Data on locating visible targets
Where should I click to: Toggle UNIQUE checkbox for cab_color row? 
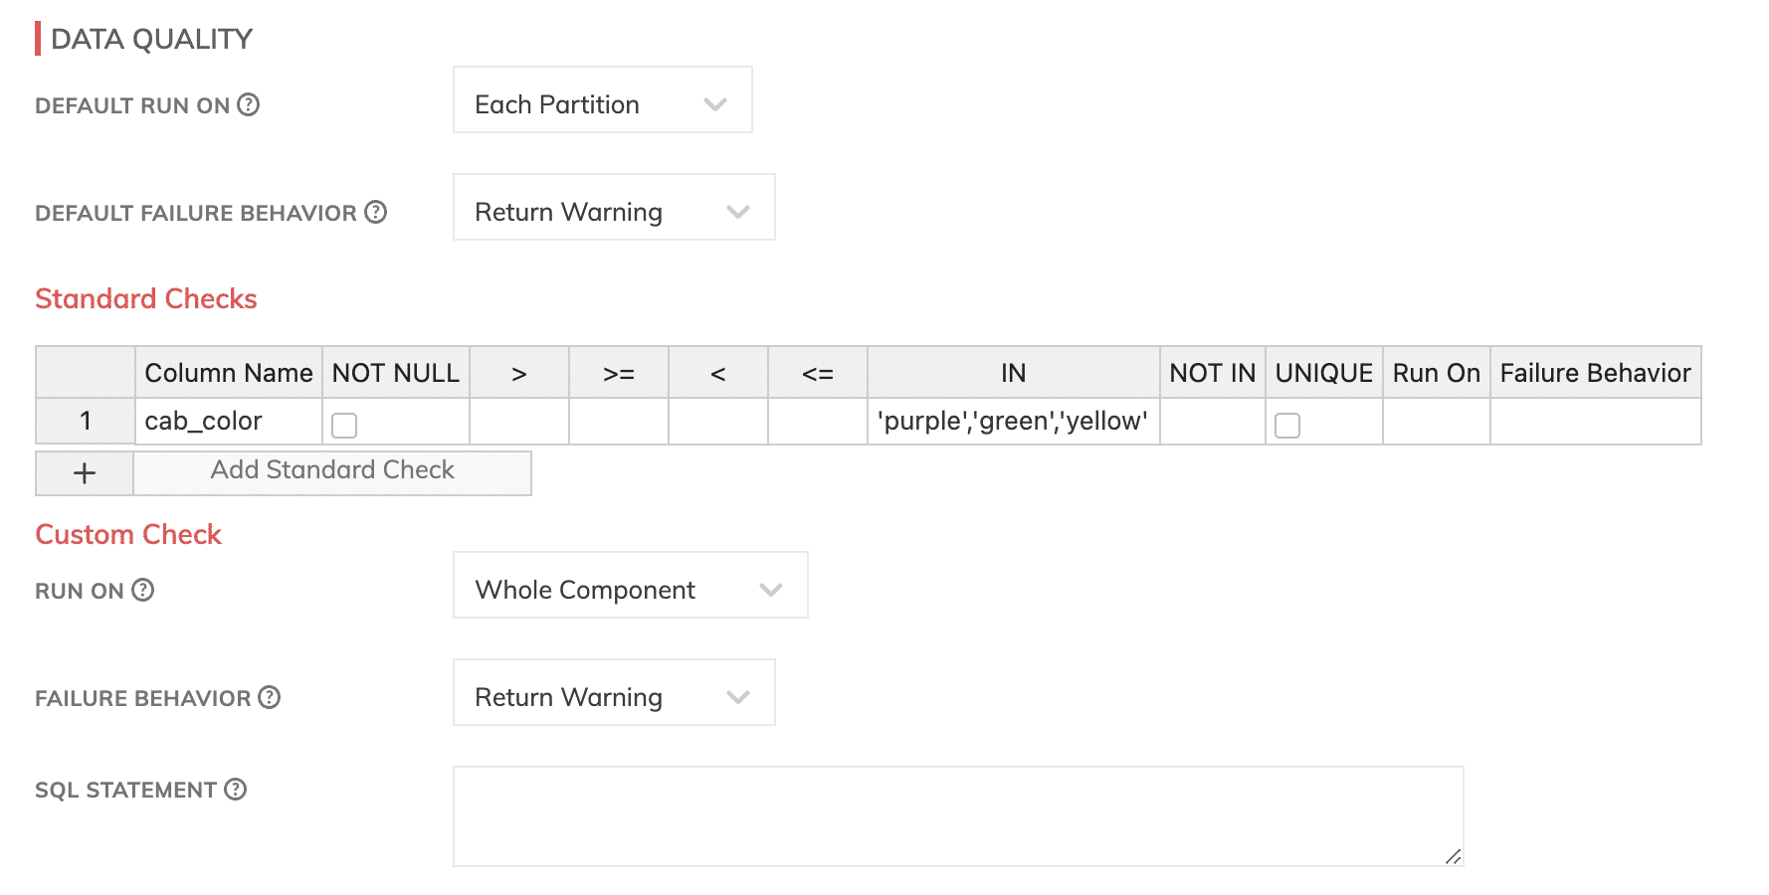(1287, 426)
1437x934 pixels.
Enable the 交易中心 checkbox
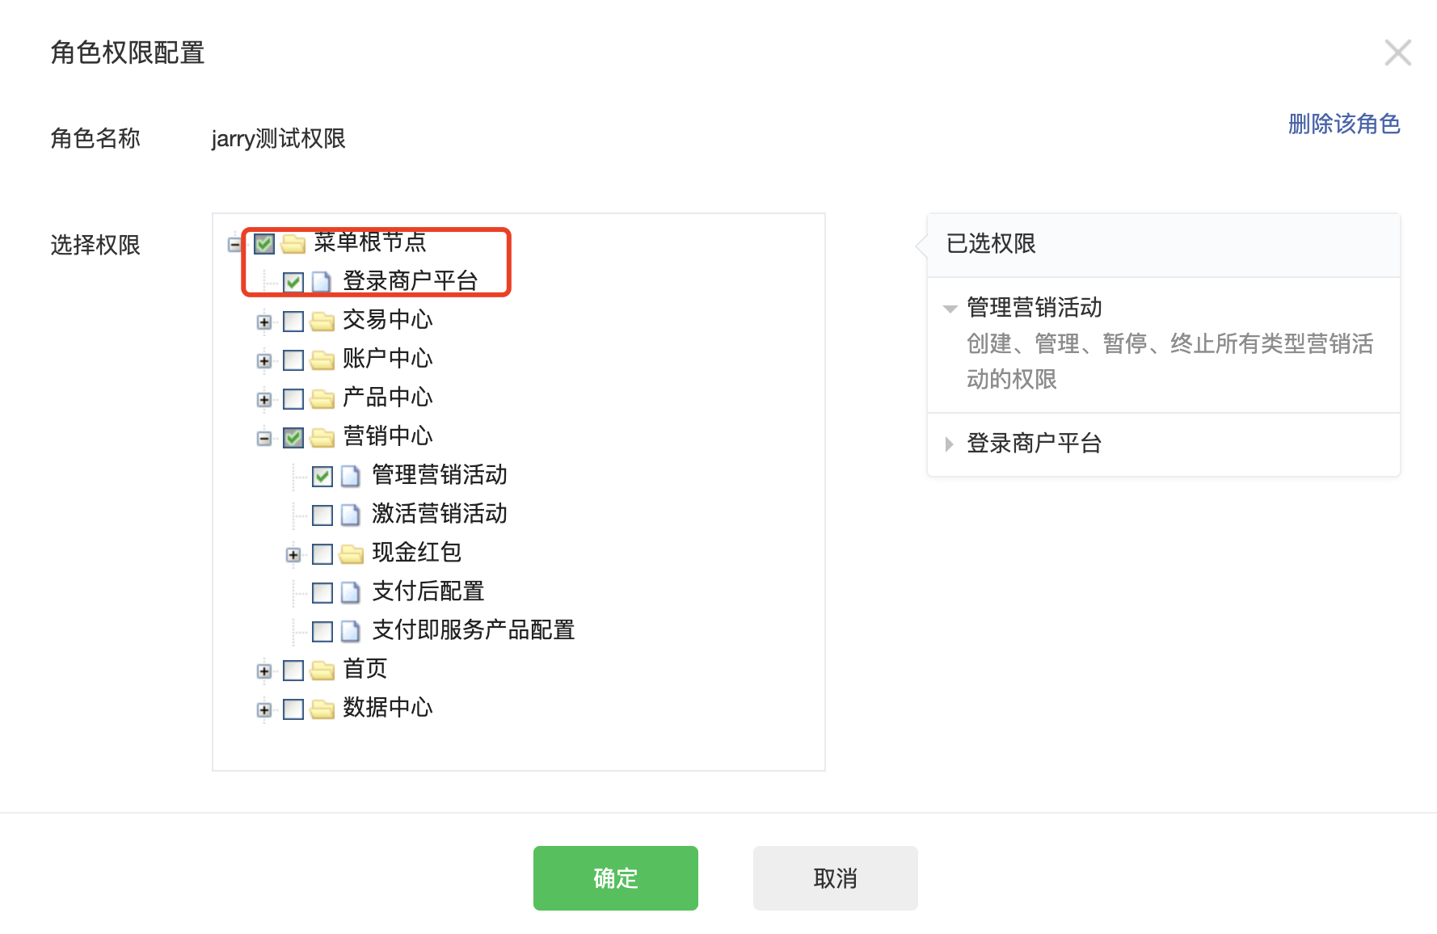point(293,322)
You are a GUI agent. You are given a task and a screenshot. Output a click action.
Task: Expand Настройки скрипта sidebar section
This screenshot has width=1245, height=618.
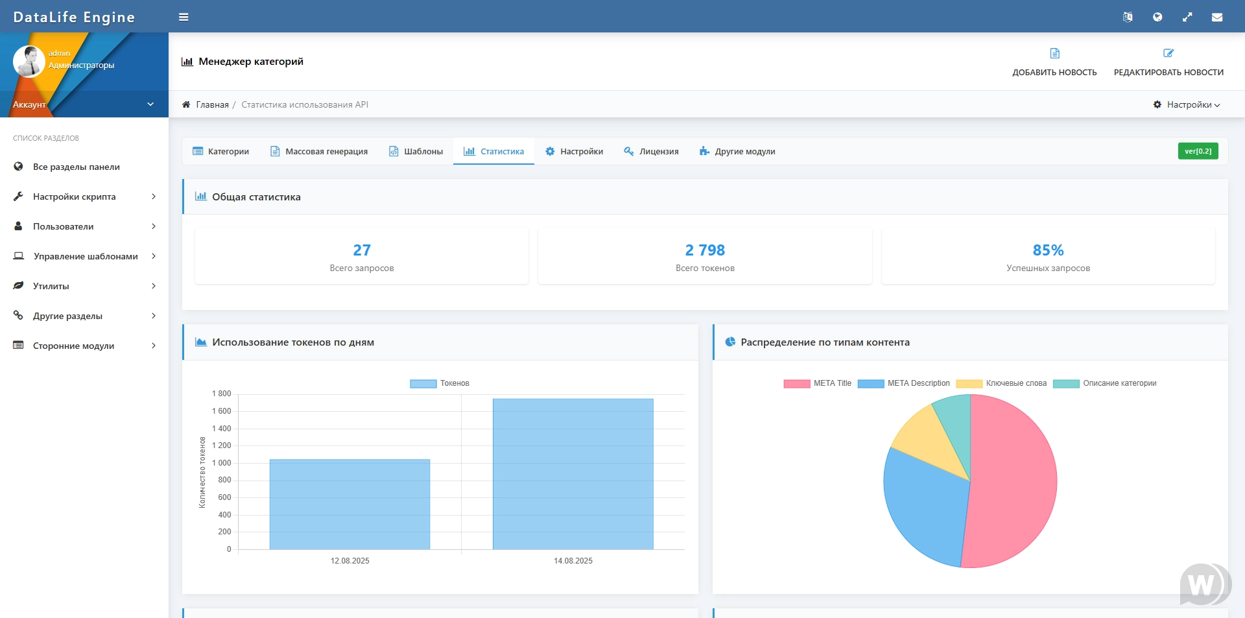(84, 196)
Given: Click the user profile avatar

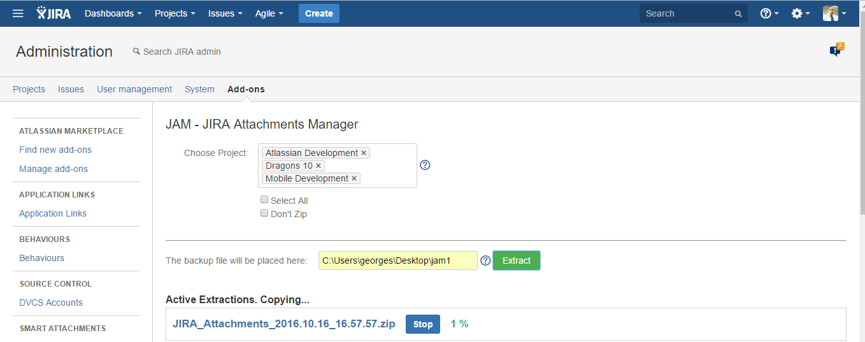Looking at the screenshot, I should pyautogui.click(x=831, y=13).
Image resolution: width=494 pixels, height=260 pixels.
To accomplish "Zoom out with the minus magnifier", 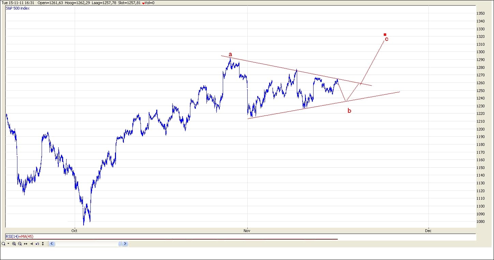I will coord(20,244).
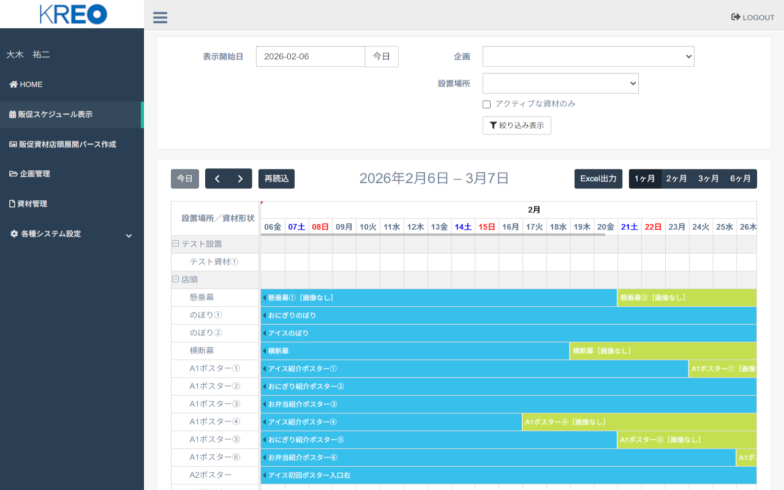
Task: Collapse the テスト設置 group
Action: click(176, 244)
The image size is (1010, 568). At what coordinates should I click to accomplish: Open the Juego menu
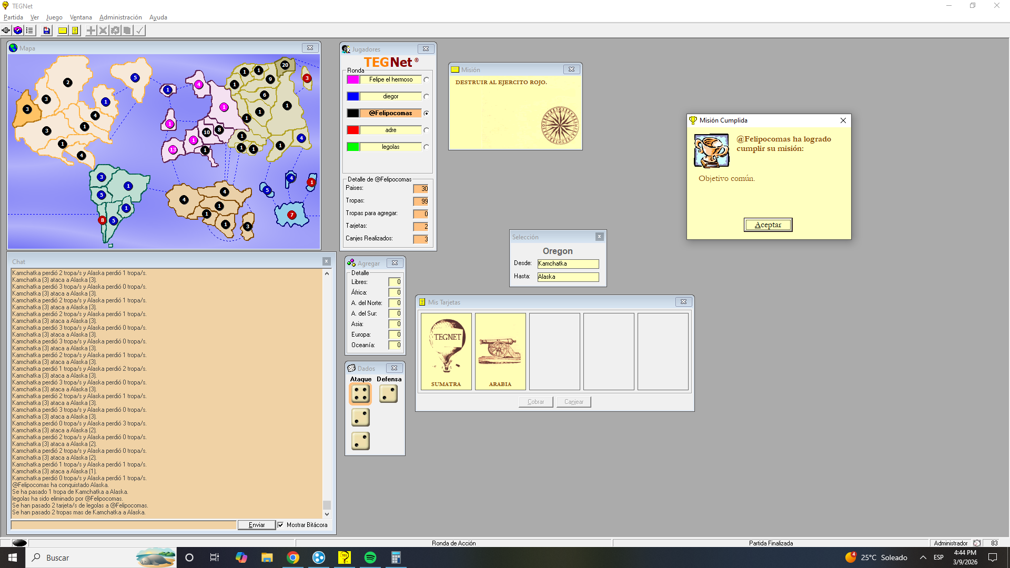tap(54, 17)
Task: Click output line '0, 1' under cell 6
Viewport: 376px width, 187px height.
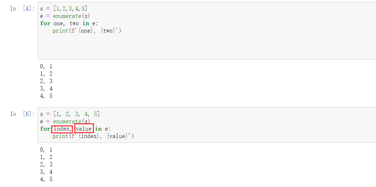Action: 46,150
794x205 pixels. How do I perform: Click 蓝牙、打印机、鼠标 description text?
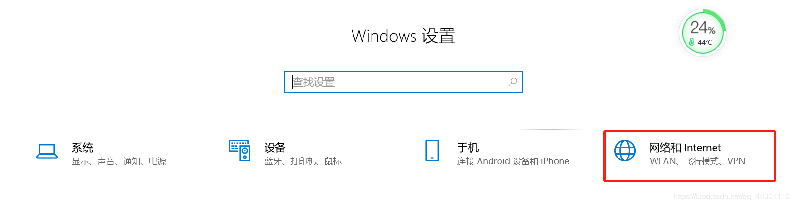click(303, 161)
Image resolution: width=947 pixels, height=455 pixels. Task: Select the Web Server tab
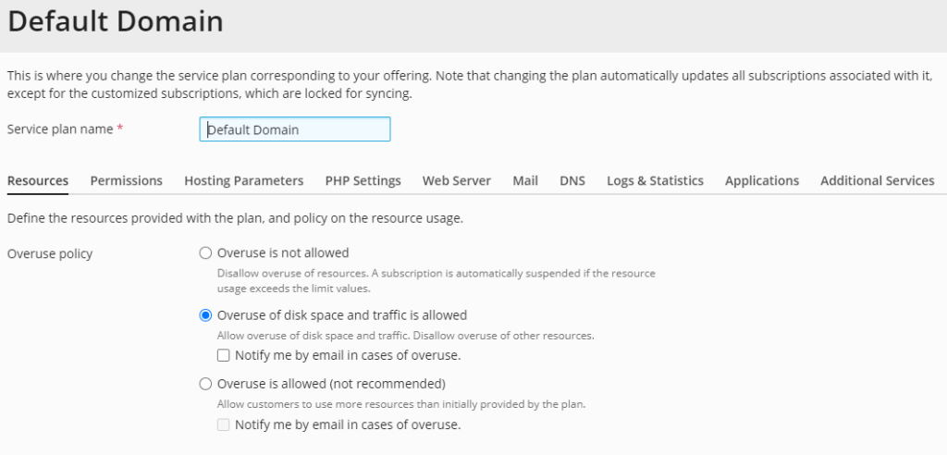pyautogui.click(x=456, y=180)
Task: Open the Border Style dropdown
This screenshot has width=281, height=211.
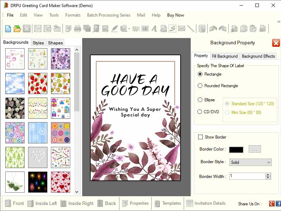Action: [250, 162]
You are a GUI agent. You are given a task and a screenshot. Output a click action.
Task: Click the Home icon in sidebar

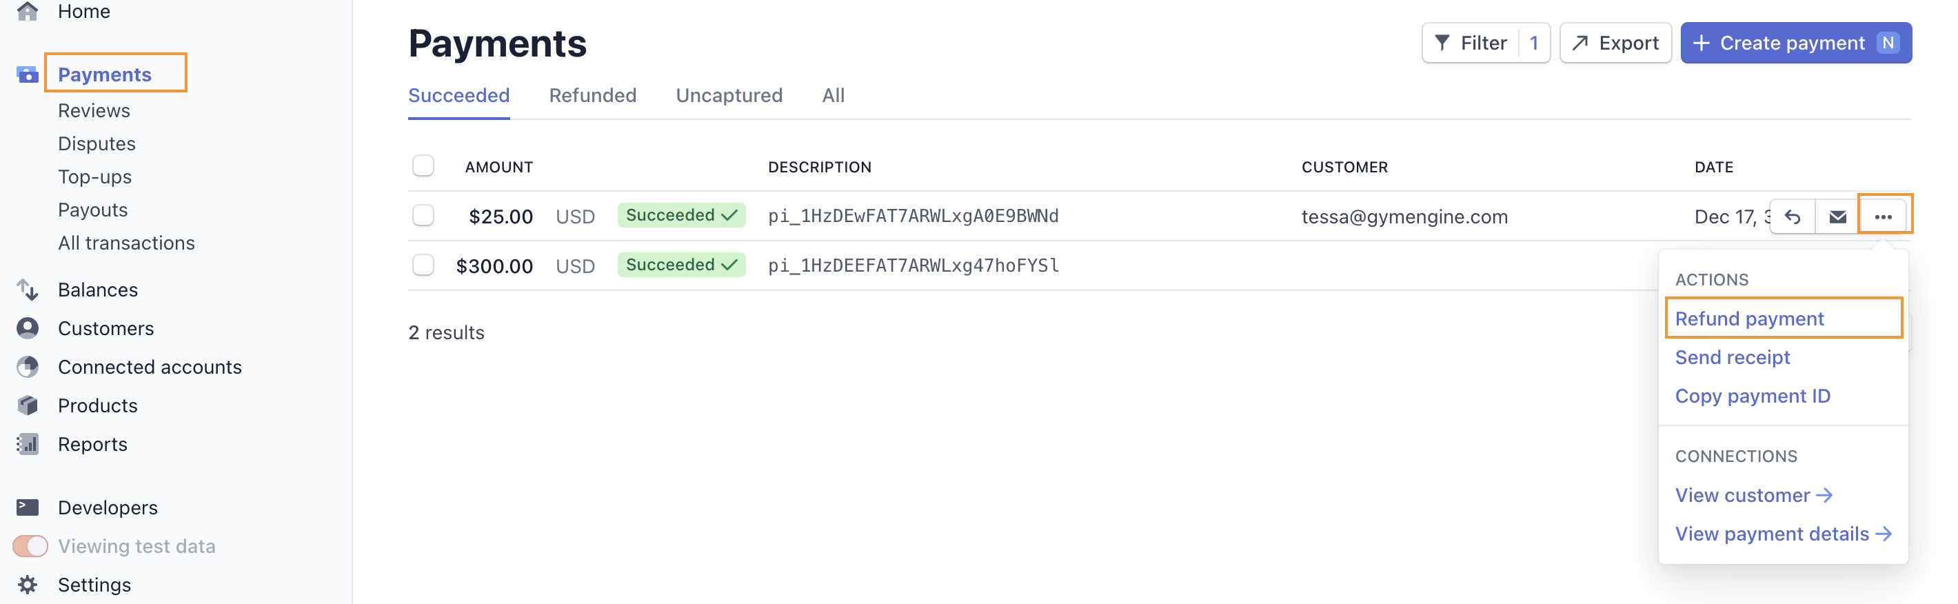pyautogui.click(x=27, y=11)
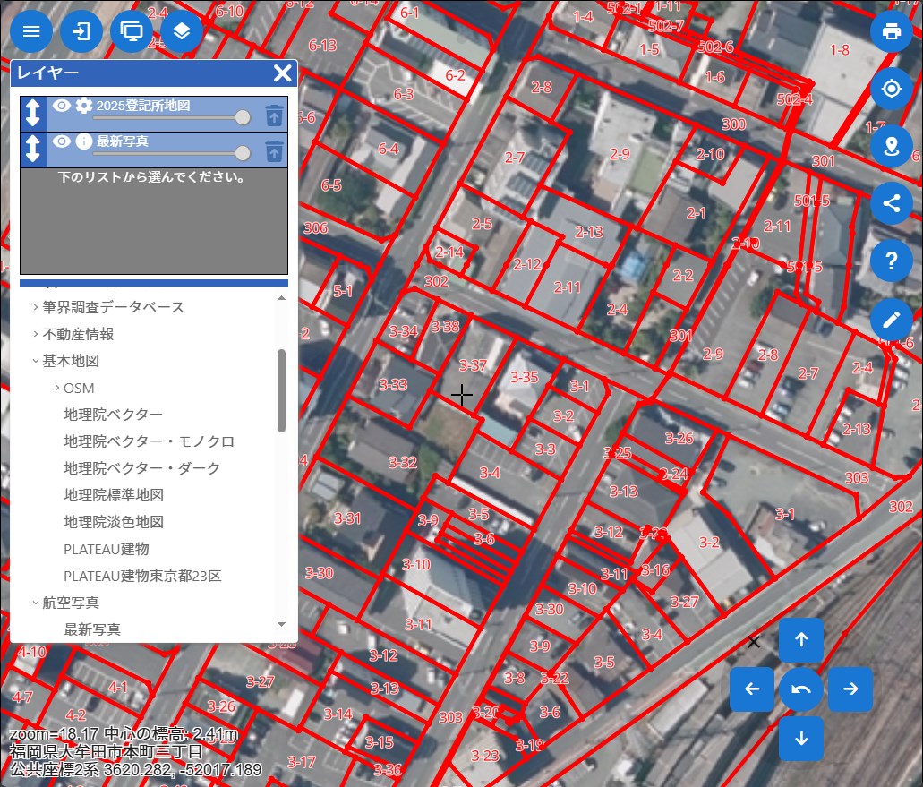Toggle visibility of 最新写真 layer
The width and height of the screenshot is (923, 787).
pyautogui.click(x=61, y=141)
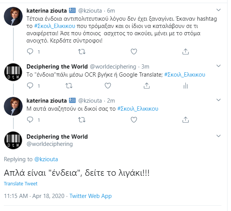
Task: Retweet katerina ziouta's 2m-old tweet
Action: (x=82, y=120)
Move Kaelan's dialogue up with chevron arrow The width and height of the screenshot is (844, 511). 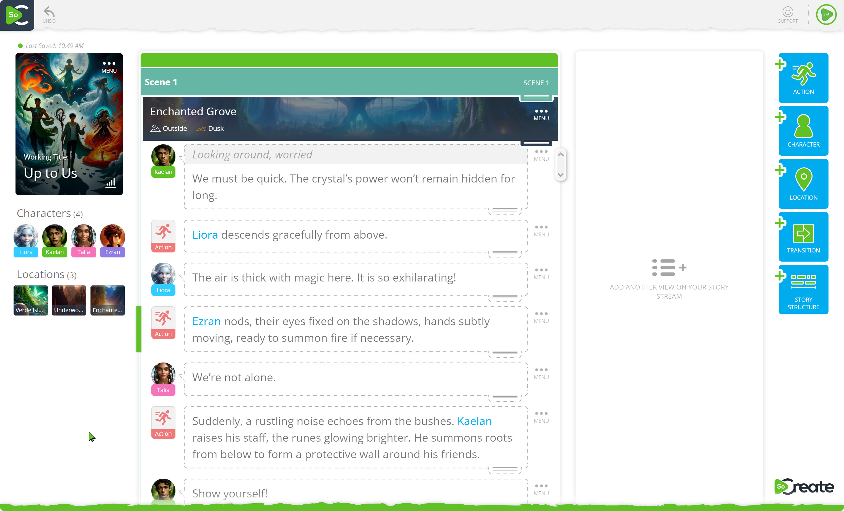(560, 155)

Challenge
Turn the lines above into a numbered list, starting at the line that contains "Image resolution: width=947" and ending at the line that contains "Action: [250, 162]", with blank lines skipped and the pictures omitted.

Task response
1. Image resolution: width=947 pixels, height=455 pixels. Task: Select the Web Server tab
2. pyautogui.click(x=456, y=180)
3. Task: Open the Border Style dropdown
4. This screenshot has width=281, height=211.
5. Action: [250, 162]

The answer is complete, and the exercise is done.